王寶寶，金 行，鮮鈺涵，馮宏盛，高鳳山

(大連大學(xué)生命科學(xué)與技術(shù)學(xué)院，大連 116622)

主要組織相容性復(fù)合體(major histocompatibility complex,MHC)是位于細胞表面能夠識別抗原并調(diào)節(jié)免疫功能的糖蛋白[1]。豬的MHC又稱為豬白細胞抗原(swine leukocyte antigen,SLA)。SLA分為三類，分別是SLAⅠ、SLAⅡ和SLA Ⅲ[2]。其中，SLAⅠ類基因主要負責(zé)遞呈內(nèi)源性抗原肽，并引起細胞免疫[3]。SLAⅠ類分子包括輕鏈和重鏈，輕鏈由單一態(tài)性的β2微球蛋白(β2 microglobulin,β2m)組成[4]，重鏈包含SLA-1、SLA-2和SLA-3三類具有多態(tài)性的功能基因座，其中SLA-1與SLA-3均比SLA-2在信號肽的起始部位少3個氨基酸，即21個氨基酸[5]。然而，SLA-1在3個功能基因中多態(tài)性最強[6]。
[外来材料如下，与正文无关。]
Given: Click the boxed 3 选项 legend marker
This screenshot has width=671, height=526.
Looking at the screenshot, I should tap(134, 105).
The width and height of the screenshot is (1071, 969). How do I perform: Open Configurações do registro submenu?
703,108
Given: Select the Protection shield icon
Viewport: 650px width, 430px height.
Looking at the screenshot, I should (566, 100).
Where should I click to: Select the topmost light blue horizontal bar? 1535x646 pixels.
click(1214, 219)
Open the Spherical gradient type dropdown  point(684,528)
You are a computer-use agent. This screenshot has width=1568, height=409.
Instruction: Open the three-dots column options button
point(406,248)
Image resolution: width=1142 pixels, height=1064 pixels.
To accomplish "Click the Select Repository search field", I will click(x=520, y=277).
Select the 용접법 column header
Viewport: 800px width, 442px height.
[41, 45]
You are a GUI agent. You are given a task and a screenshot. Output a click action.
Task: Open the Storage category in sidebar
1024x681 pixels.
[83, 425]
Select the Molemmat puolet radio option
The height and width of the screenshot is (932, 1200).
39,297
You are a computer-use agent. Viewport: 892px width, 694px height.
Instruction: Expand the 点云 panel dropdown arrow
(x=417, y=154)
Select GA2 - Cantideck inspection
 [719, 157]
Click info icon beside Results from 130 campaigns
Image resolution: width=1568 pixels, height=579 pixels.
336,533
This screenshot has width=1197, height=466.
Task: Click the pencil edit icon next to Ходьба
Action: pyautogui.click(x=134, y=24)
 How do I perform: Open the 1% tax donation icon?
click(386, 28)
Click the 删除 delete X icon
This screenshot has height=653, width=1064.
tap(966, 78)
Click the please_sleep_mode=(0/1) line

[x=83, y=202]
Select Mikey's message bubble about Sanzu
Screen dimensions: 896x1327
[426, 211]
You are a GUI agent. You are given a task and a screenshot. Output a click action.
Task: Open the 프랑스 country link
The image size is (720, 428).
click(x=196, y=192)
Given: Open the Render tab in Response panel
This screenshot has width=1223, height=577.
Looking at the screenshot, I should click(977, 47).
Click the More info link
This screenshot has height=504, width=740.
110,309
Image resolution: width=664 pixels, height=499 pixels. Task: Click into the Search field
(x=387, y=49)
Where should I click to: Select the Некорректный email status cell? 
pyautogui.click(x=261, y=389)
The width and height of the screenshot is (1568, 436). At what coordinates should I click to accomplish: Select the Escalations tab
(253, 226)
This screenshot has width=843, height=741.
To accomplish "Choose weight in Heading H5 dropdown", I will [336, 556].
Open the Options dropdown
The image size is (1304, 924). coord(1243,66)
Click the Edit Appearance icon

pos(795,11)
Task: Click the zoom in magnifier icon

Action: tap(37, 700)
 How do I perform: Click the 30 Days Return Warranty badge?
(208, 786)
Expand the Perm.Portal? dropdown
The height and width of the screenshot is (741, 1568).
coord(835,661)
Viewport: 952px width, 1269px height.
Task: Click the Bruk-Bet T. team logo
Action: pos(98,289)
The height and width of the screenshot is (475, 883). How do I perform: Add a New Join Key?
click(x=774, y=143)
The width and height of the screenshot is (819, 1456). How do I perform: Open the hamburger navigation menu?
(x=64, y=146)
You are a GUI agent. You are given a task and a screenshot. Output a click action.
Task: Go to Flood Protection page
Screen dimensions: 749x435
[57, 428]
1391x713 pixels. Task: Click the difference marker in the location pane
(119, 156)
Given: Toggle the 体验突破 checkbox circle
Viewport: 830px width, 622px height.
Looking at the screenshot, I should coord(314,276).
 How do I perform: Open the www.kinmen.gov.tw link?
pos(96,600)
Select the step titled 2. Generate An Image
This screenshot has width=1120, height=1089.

SLA-1基因是SLAⅠ類分子重鏈分子，包括細胞質(zhì)區(qū)、穿膜區(qū)和胞外區(qū)。其中，胞外區(qū)包括α1、α2和α3亞區(qū)，每個亞區(qū)大約含有90個氨基酸。α1和α2構(gòu)成抗原多肽結(jié)合槽(peptide-binding groove)，結(jié)合8～10個氨基酸的多肽[7]，這些多肽在內(nèi)質(zhì)網(wǎng)被SLA-1重鏈結(jié)合，然后經(jīng)高爾基體加工修飾，形成正確的折疊，最后遞呈到細胞表面被CD8+T淋巴細胞識別，引起細胞毒性T淋巴細胞產(chǎn)生免疫應(yīng)答[8-9]。根據(jù)SLA-1體內(nèi)遞呈抗原多肽的原理，許多學(xué)者開始在體外表達SLA-1，研究其體外結(jié)合抗原多肽的機理，并篩選抗原多肽，以進行病毒表位多肽疫苗的研制[10-11]。然而，由于SLA-1基因存在多態(tài)性，在SLA-1基因的選擇和抗原表位的篩選方面還沒有建立統(tǒng)一的標準。在此情況下，選擇一種具有代表性的SLA-1基因及其生物材料，既能方便獲得又易于進行后續(xù)基因功能研究顯得尤為必要。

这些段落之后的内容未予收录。